Collectif Éthique sur l’étiquette

Turquie : Carrefour et Ikea bradent les droits



« Face à la multiplication des problèmes, nous avons organisé les travailleurs dans l’usine » explique Engin Sedat Kaya, représentant du syndicat national des travailleurs du textile, Teksif. « Mais depuis que la direction de Menderes a eu vent de notre activité syndicale, elle a convoqué les leaders du syndicat les uns après les autres, pour leur demander de quitter le syndicat, faute de quoi, ils étaient licenciés… ».

Liberté syndicale bafouée Ces tentatives d’intimidation envers les membres du syndicat ont, selon ce dernier, débuté en mars 2008, lorsque les travailleurs ont commencé à s’organiser. Depuis, certains ouvriers ont été réaffectés à d’autres postes pour lesquels ils n’avaient ni qualification, ni formation appropriée. Pour ceux qui ont refusé de quitter le syndicat, d’être mutés ou de démissionner, la direction de Menderes est même allée jusqu’à harceler les membres de leur famille également employés dans l’usine.

En août dernier, des travailleurs et syndicalistes de Menderes ont protesté pendant 190 jours contre les licenciements injustes dont ils estiment avoir fait l’objet. Ils en ont alors appelé à la responsabilité des entreprises européennes et américaines qui se fournissent auprès de Menderes, et leur ont demandé d’intervenir. Cet appel a également été relayé par la Fédération internationale des travailleurs du textile, de l’habillement et du cuir (FITTHC) qui en janvier dernier a, à son tour, invité les entreprises clientes à prendre des mesures.

Entre-temps, huit travailleurs licenciés ont porté leur affaire devant la justice, pour demander leur réintégration. Ces affaires sont actuellement en cours, mais les travailleurs craignent qu’elles ne soient pas jugées avant des années…

Réaction insuffisante des marques clientes

En octobre dernier, Ali Altamaz, directeur général de Menderes a déclaré : « Nos vrais patrons sont les entreprises qui s’approvisionnent chez Menderes.

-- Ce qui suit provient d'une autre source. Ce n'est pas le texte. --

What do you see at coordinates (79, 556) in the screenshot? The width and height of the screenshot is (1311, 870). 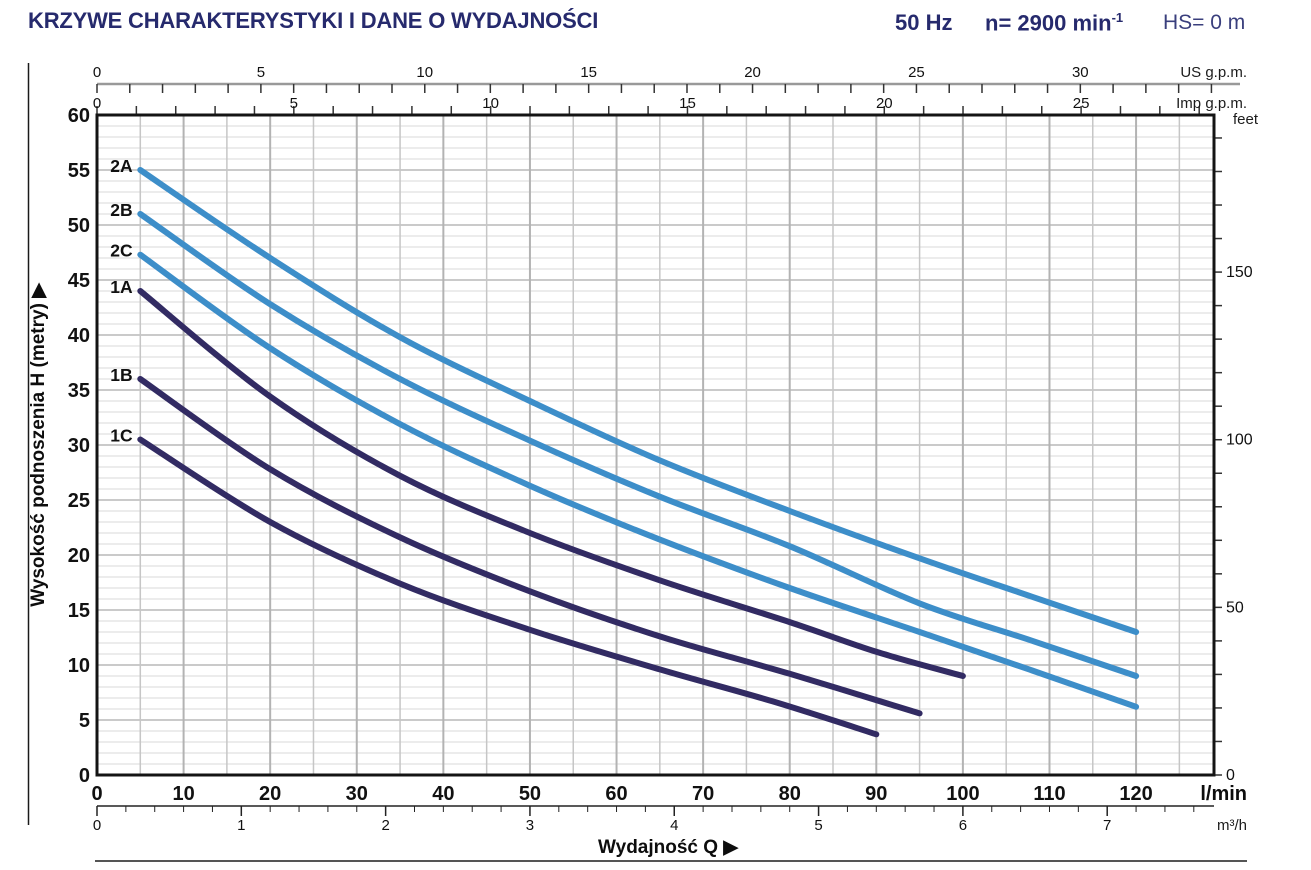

Si elles nous demandent d’agir ou de négocier avec le syndicat, nous sommes prêts à le faire ».

Les principaux clients de Menderes, parmi lesquels Carrefour et Ikea, ont été informés des problèmes dans cette usine depuis plusieurs mois. Malgré les différentes sollicitations dont ils ont depuis fait l’objet, ils n’ont jusqu’à présent pris aucune mesure susceptible de pousser Menderes à mettre fin aux abus rapportés.

Ikea a commandé un audit des conditions de travail chez son fournisseur turc, lequel n’aurait constaté aucune violation majeure des droits des travailleurs dans l’usine. Bien que les résultats de cet audit en particulier n’aient pas été rendus publics, la capacité des audits de ce type à mettre en lumière des violations des droits des travailleurs et notamment de la liberté syndicale dans des usines sous-traitantes a déjà été remise en cause à de multiples reprises. Et les violations rapportées par le syndicat Teksif dans l’usine de Menderes apparaissent en totale contradiction avec les engagements pris par la marque suédoise dans son code de conduite.

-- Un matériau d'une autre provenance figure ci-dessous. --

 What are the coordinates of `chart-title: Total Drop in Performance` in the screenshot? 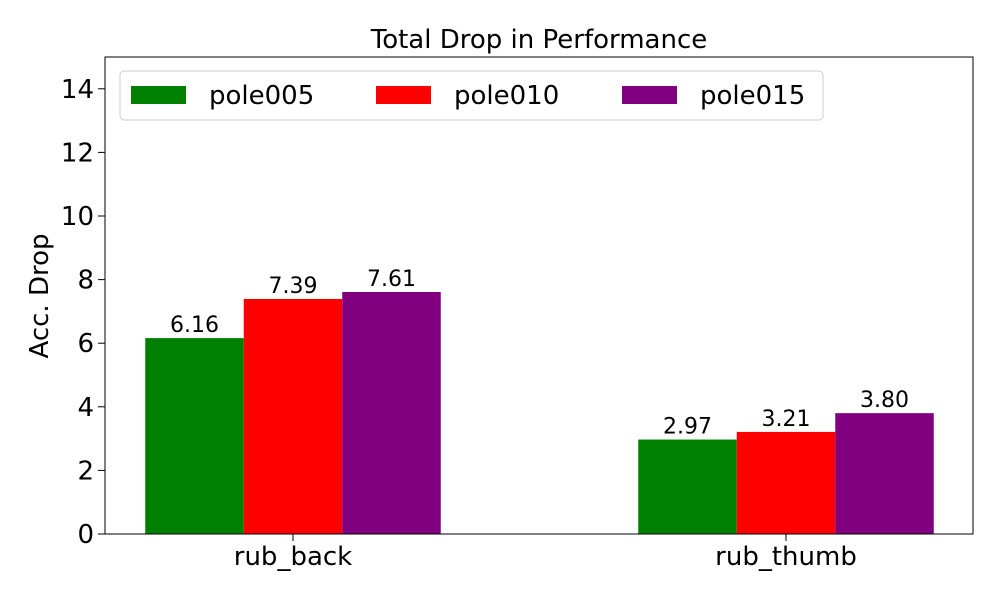 It's located at (539, 40).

Carrefour, de son côté, a signifié son intention de répondre à ces diverses sollicitations, de manière coordonnée, avec d’autres entreprises clientes de Menderes. Cependant, après plusieurs mois de concertation, aucune véritable demande n’a été adressée à Menderes, et la réaction des marques semble trop timide pour que l’on puisse croire à une réelle volonté de résoudre les problèmes.

Soutenez le syndicat turc TEKSIF et exigez des groupes Carrefour et Ikea le respect des libertés syndicales et des conditions de travail dignes dans leur usine sous-traitante.

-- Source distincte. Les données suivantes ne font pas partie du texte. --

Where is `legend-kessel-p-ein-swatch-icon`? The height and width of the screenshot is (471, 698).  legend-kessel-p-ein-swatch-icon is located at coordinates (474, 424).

Ils affichent des chiffres d’affaires de plusieurs dizaines de milliards d’euros, sont présents dans une multitude de pays et ont des centaines de millions de clients à travers le monde. Carrefour, le mastodonte français de la grande distribution, et Ikea, la marque star d’ameublement suédoise, sont des « géants » de la distribution mondiale, à tous points de vues … sauf celui du respect des droits. Ainsi à Denizli, en Turquie, chez Menderes Tekstil, l’un de leurs fournisseurs communs, un syndicat dénonce depuis des mois les conditions de travail dangereuses et la violation de la liberté syndicale des ouvriers qui fabriquent du linge de maison. Interpellés à de multiples reprises sur la question, en leur qualité de donneurs d’ordres, et en vertu des engagements publics qu’ils ont pris en matière de responsabilité sociale, Ikea et Carrefour tardent toutefois à prendre les mesures nécessaires pour répondre à ces demandes.